Fri Apr 27, 2012, 01:28 PM
GliderGuider (19,596 posts)
A different take on the collapse of the Copenhagen climate talks
Last edited Fri Apr 27, 2012, 02:02 PM - Edit history (1)
I have a lot of issues wth JMG's position on the problems of industrial civilization and climate change, mostly revolving around his condescending "Now, now, there, there, children..." tone of voice, but this bit on the geopolitics surrounding climate change seems entirely believable to me.
Seascape With Methane Plumes
Those of my readers who remember how the WTO talks at Cancun in 2003 crashed and burned may have experienced deja vu when the climate talks at Copenhagen in 2009 did exactly the same thing. The resemblance is not accidental. In the years leading up to the Copenhagen climate talks, the US and its allies argued that it was necessary to replace the Kyoto protocols of 1997 – which mostly restricted carbon emissions from the industrial nations – with a new set that would apply to industrializing countries as well. This was fair enough in the abstract, but the devil was in the details: in this case, the quotas that would place China, India, and other industrializing nations at a permanent disadvantage, and grandfather in the much higher per capita carbon emissions of the United States, Europe and Japan.
Environmental rhetoric has been used for such purposes often enough in the past. One of my college ecology textbooks, copyright 1981, mentions ruefully that attempts to pressure Third World nations into enacting strict environmental protections had come to be recognized by those nations as simply one more round of attempts to keep them in a state of permanent economic dependence. While there was more going on than this – the environmental movement in general, like the climate change activist movement in particular, has always included a large number of idealists with the purest of motives – it’s a safe bet that the Third World nations were broadly correct in their assessment, as none of the industrial nations that exerted the pressure ever proposed, let’s say, to forbid their own nationals from exporting environmentally destructive products to the Third World.
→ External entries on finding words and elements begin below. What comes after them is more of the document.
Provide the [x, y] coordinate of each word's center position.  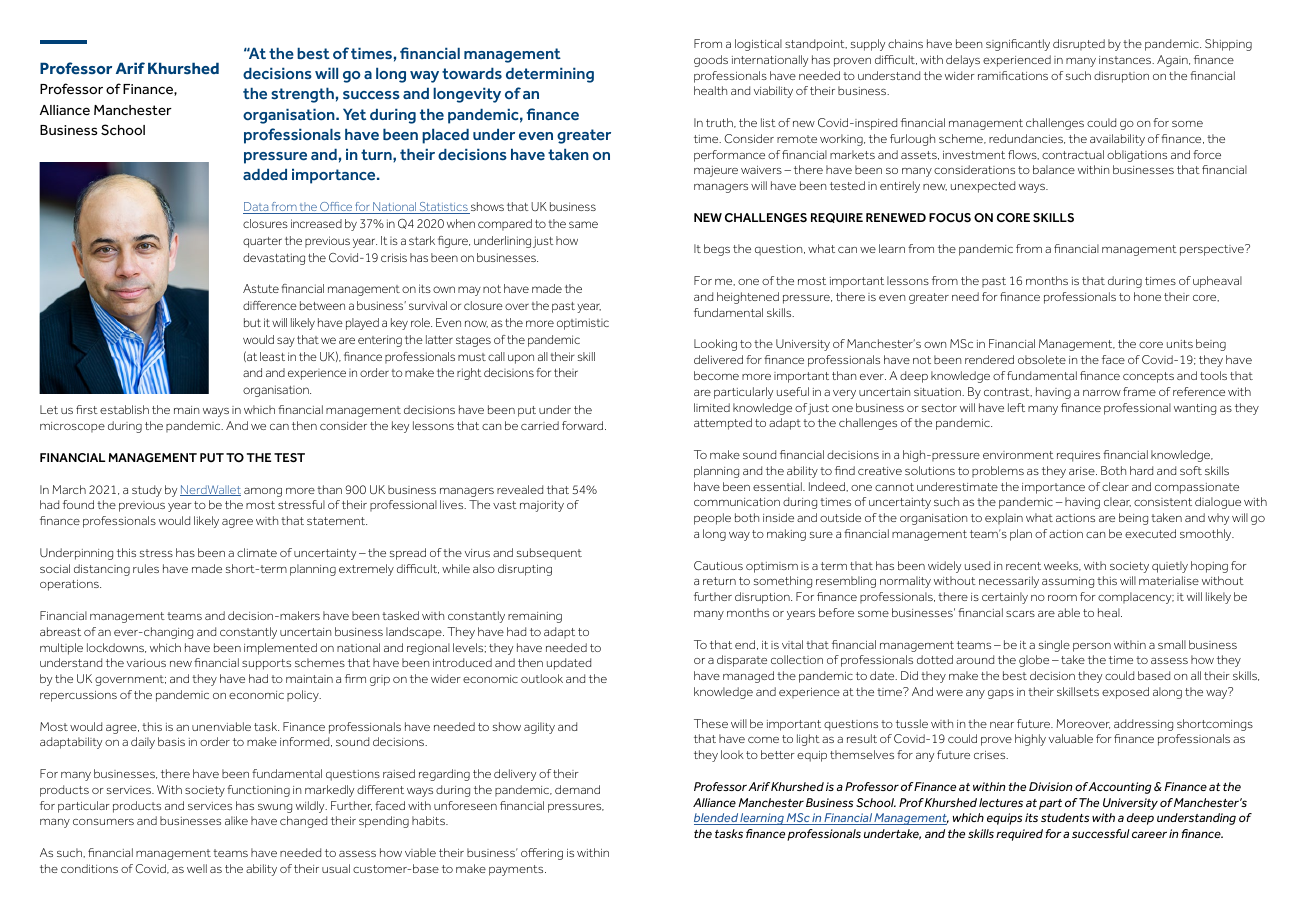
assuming [1068, 582]
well [197, 868]
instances [1126, 60]
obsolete [1042, 359]
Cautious [718, 565]
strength [302, 95]
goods [711, 61]
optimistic [583, 324]
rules [146, 568]
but [252, 322]
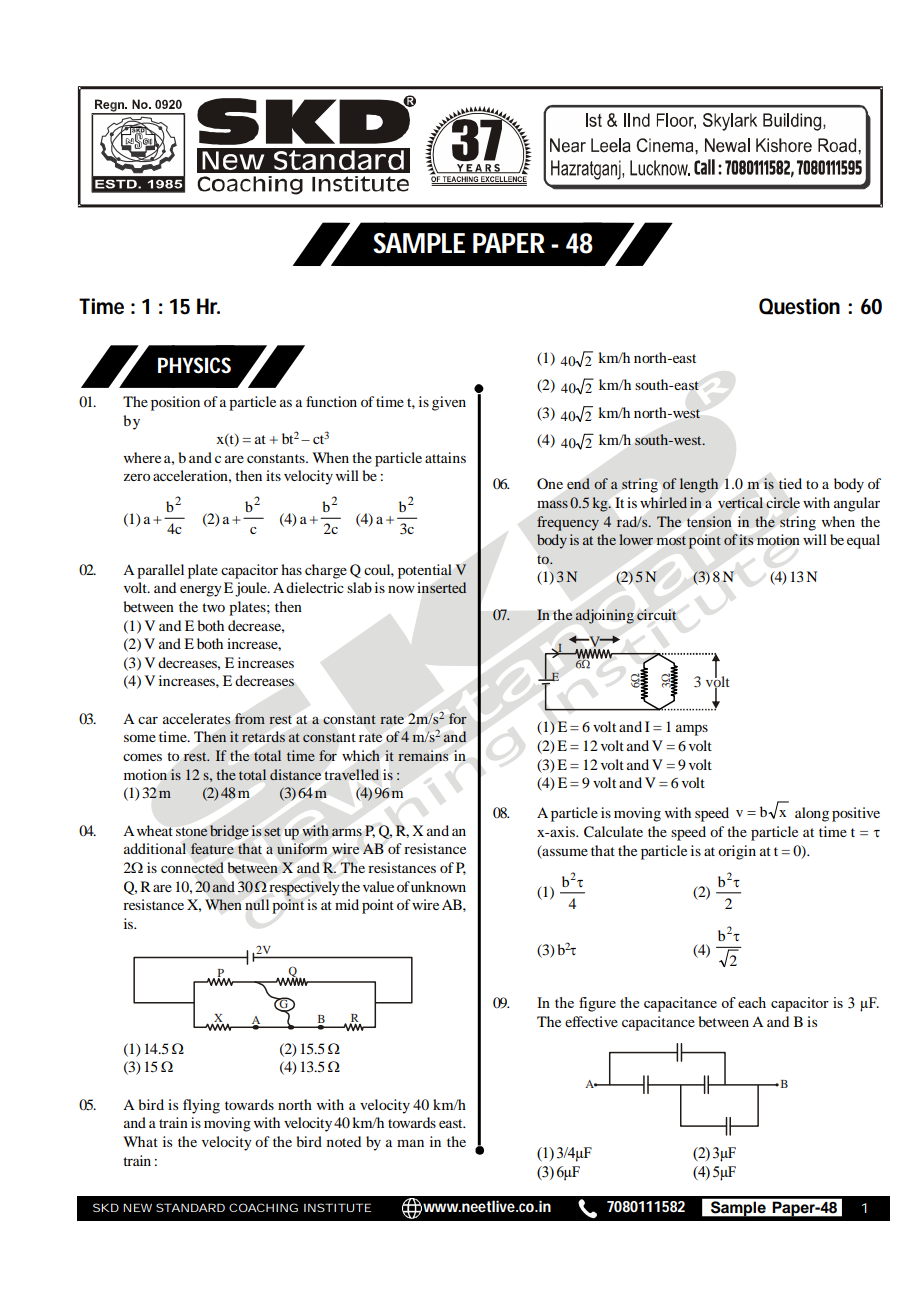 Image resolution: width=924 pixels, height=1308 pixels. Describe the element at coordinates (799, 306) in the screenshot. I see `Question` at that location.
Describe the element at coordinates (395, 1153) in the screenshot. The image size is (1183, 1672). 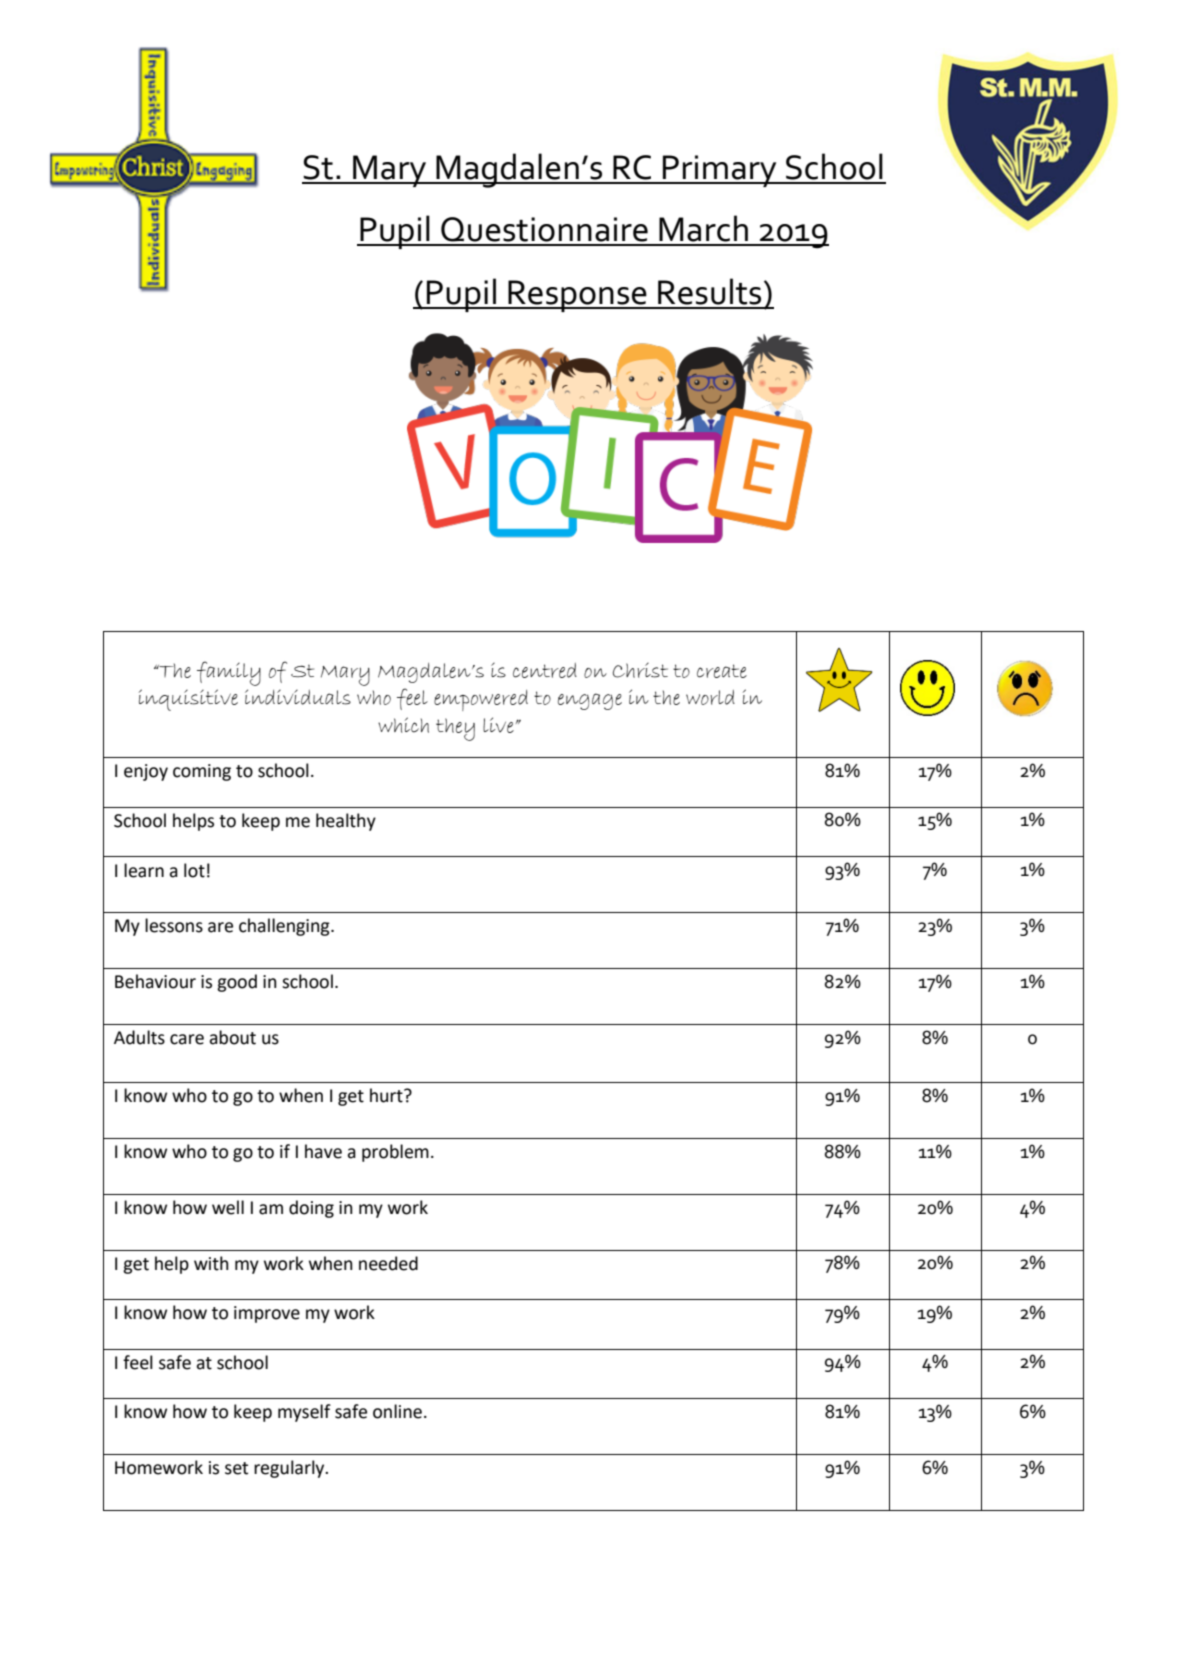
I see `problem` at that location.
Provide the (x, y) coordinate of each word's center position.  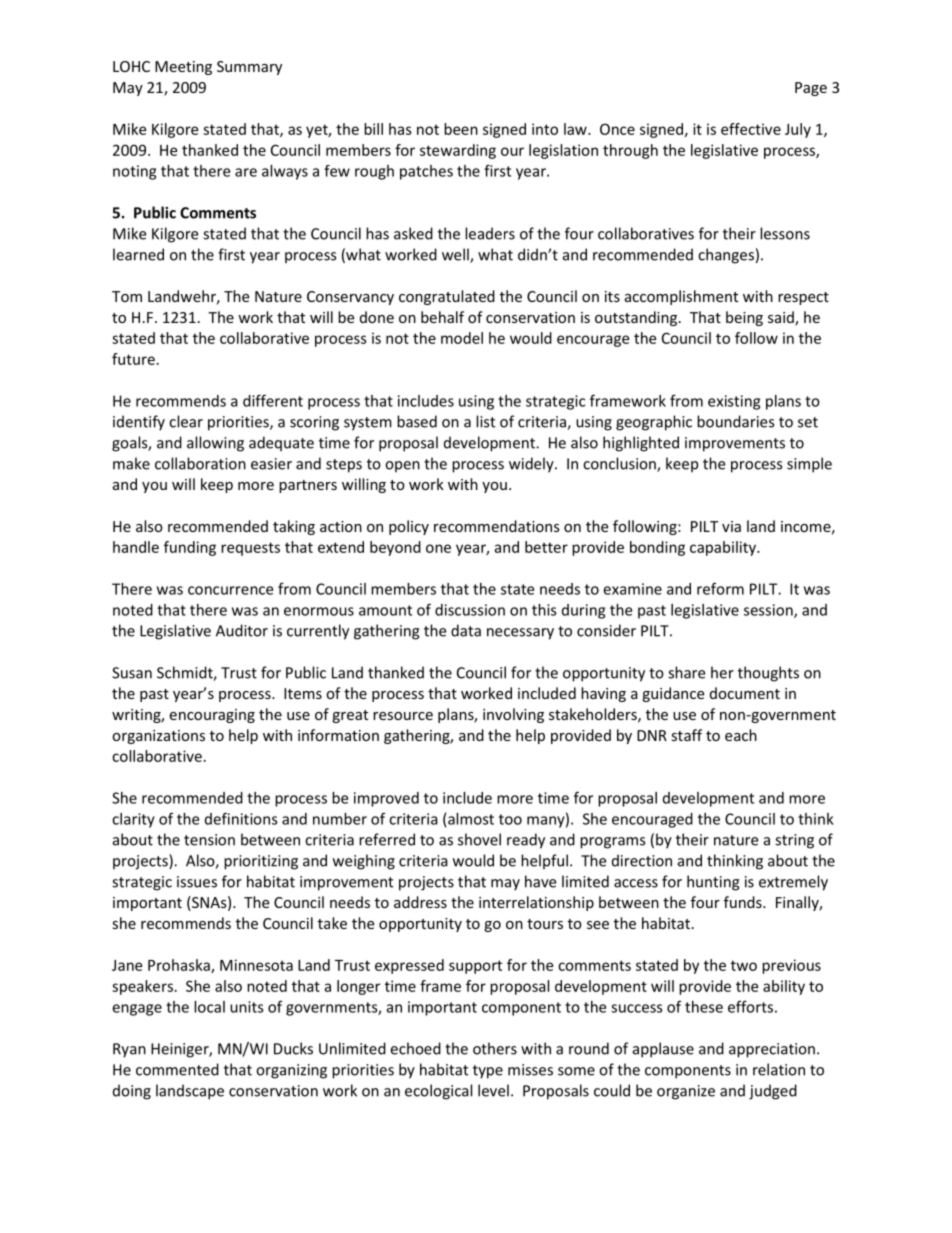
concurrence (230, 590)
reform (720, 588)
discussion (470, 610)
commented (177, 1069)
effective (751, 129)
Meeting (183, 68)
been (461, 129)
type (488, 1072)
The stakes at Copenhagen, in other words, were rather different from those discussed in the media, and the outcome could have been predicted from the debacle six years earlier at Cancun. When it became clear to the major players that the United States and its allies were not going to get what they wanted, the entire process fell apart, leaving China to seize the initiative and offer a face-saving compromise that committed neither bloc to any limits that matter. Afterwards, since climate change had failed to keep the BRIC nations at bay, the US dropped the issue like a hot rock; the financial hangover of the housing bubble made climate change lose its appeal to the Democratic Party; and activists suddenly discovered that what they thought was a rising groundswell of support was simply the result of being temporarily funded and used for somebody else’s political advantage.